Her words stopped me in my tracks. She wasn’t searching for anything, she wasn’t trying to make sense of it all. She was just holding that flower like it was the most natural thing in the world. And maybe it was.

I left the meadow that day, but their words — the boy’s, the girl’s — stayed with me. There was something about their certainty, their simplicity, that I couldn’t shake. They weren’t trying to figure anything out. They weren’t questioning everything the way I was. They were just there, with what was in front of them. And that was enough.

Later, I found myself telling my friend Amara about it. We were sitting outside, the sun setting behind us, and I told her about the boy and his ants, the girl and her daffodil, and how their words had followed me home. I wasn’t even sure why I was telling her, but I needed to say it out loud.

Amara, as usual, listened patiently. When I finished, she smiled that knowing smile of hers and said, “You’ve been chasing peace, Luca. But peace isn’t something you can run after. It comes when you stop running. The boy with his ants, the girl with her flower—they weren’t looking for answers. They were just there, present in the moment, and that was enough.”

She was right. I knew it as soon as she said it. I’d been running for so long, trying to capture something that wasn’t meant to be caught. But the peace I was chasing had been right there all along, waiting for me to stop, to let it come to me.
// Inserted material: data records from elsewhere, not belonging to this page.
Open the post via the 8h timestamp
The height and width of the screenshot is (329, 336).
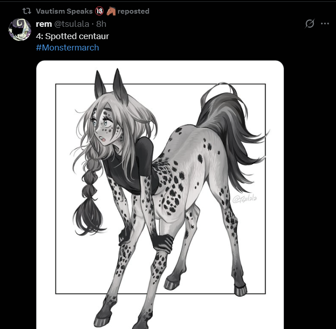tap(101, 24)
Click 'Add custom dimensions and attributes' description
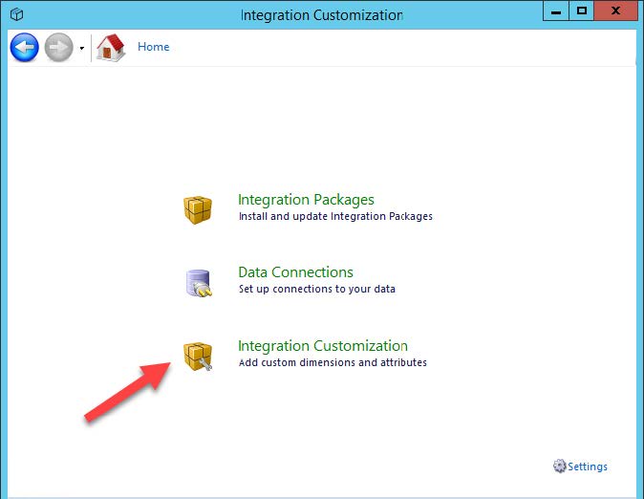The image size is (644, 499). (332, 363)
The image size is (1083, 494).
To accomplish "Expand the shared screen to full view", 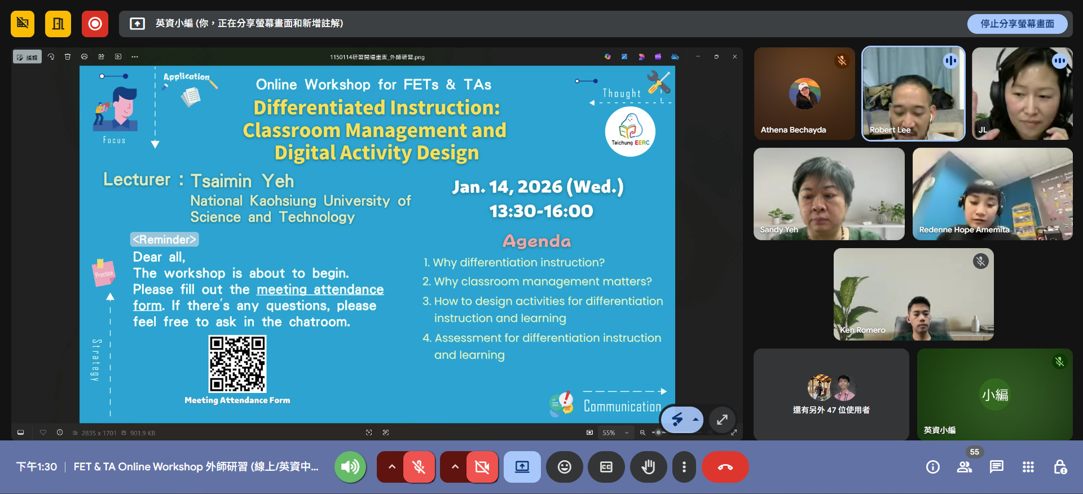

Now, as I sit here in my studio, the light fading into evening, I think about those kids. I think about the way they saw the world, with no need to explain it or make sense of it. They were just there. And that was enough.

I look down at my sketchbook, the lines I’ve drawn. They aren’t perfect. But I don’t need them to be. What matters is that I’m here, that I’m present, that I’m letting the world be what it is, without trying to control it.

I pick up my pencil, ready to draw again. There is no rush. There never was.

— Luca

After years of wandering through academia and Life, studying philosophy and fine arts, Luca de Benedetto found her way to GrailHeart — a sanctuary for reflection and creative renewal. Raised in a small village in northern Italia, Luca was drawn to the vibrancy of city life but often felt the pull of quieter, deeper pursuits. After years of teaching and exhibiting her work internationally, she sought a more meaningful connection between her art and her inner life. Drawn by the promise of quiet introspection and connection, Luca is now a Wanderer in Residence at GrailHeart. Through her art, Luca explores the delicate balance between stillness and movement, always seeking the beauty in life’s quiet moments.